Goleman introduces five areas of skill that make up emotional intelligence. Intrapersonal skills include self-regard, emotional self-awareness, assertiveness, independence and self-actualization. The second skill set considers interpersonal skills such as empathy, social responsibility and interpersonal relationships. Adaptability is the third skill, which includes reality testing, flexibility and problem solving. Goleman then introduces stress management as the forth skill set of emotional intelligence, where he explores stress tolerance and impulse control. The final emotional intelligence skill area is general mood that assesses the level of optimism and happiness.   

People who have a high level of emotional intelligence are able to relate positively with others through appropriate interactions. They gain the trust of others while making their peers feel valued. Children with well-developed emotional intelligence skills tend to have greater success in school and healthier relationships. 

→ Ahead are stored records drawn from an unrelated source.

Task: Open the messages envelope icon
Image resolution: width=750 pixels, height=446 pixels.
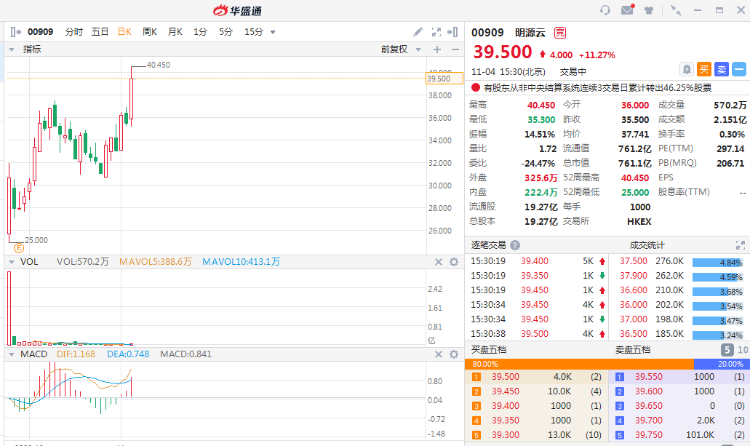Action: [627, 10]
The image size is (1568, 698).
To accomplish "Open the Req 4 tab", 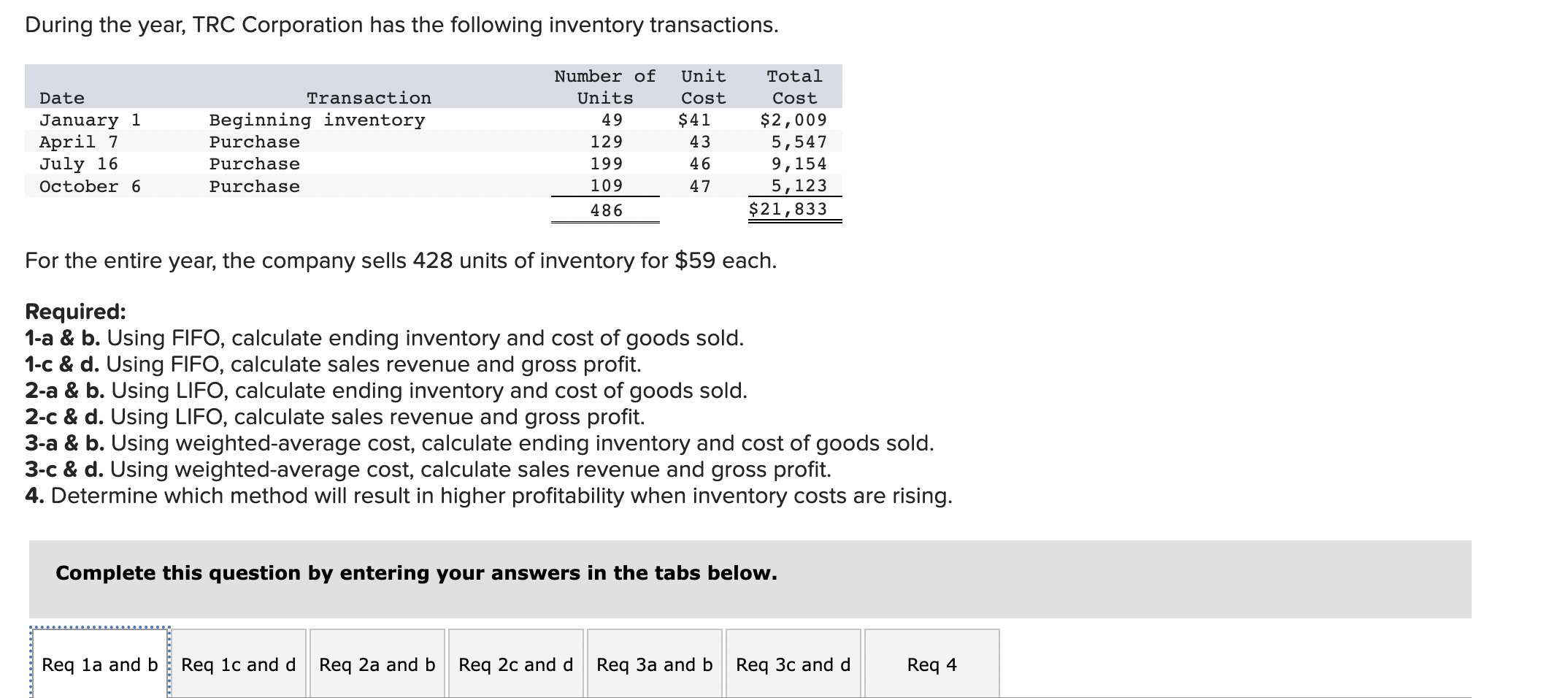I will 929,664.
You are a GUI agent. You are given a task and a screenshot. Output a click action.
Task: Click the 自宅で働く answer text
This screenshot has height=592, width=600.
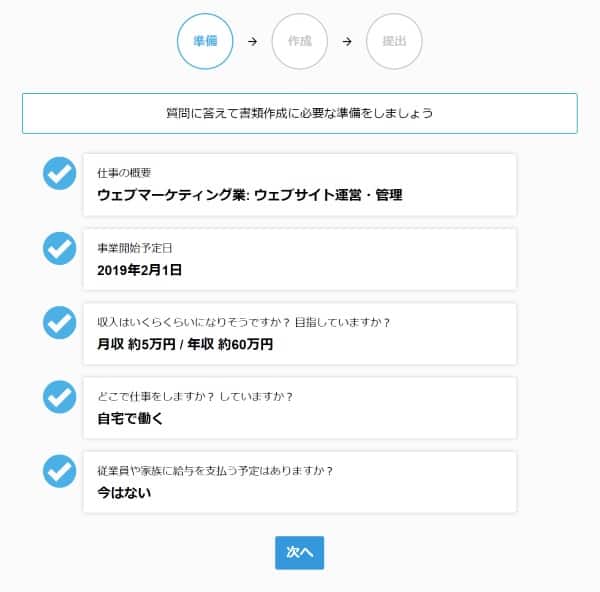click(130, 418)
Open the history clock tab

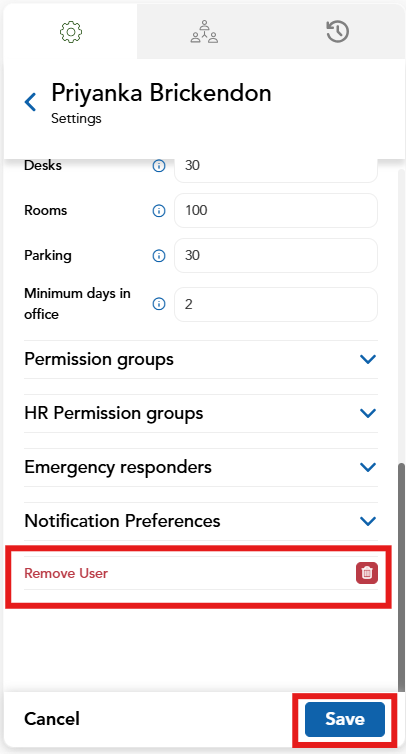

Goleman asserts that emotional intelligence skills can be taught to children. Youth who participate in 4-H have the opportunity to increase their emotional intelligence, as the 4-H youth development program is designed to build a child’s emotional intelligence by developing life skills such as responsibility, listening, teamwork and modeling. Participating in 4-H also teaches a child to build resiliency through challenges as members learn to persevere when a project does not go as planned. They develop social skills while making new friends through 4-H participation.

This is the introductory article in a series that will explore how 4-H can further support youth in developing their emotional intelligence. Other articles in this series include: Part 2 and Part 3.

In addition to this series, a parent resource is also available through the University of Illinois 4-H in the form of an Emotional Intelligence Activities series designed by age group. For more information about resources available through Michigan 4-H Youth Development, contact your local Michigan State University Extension county office.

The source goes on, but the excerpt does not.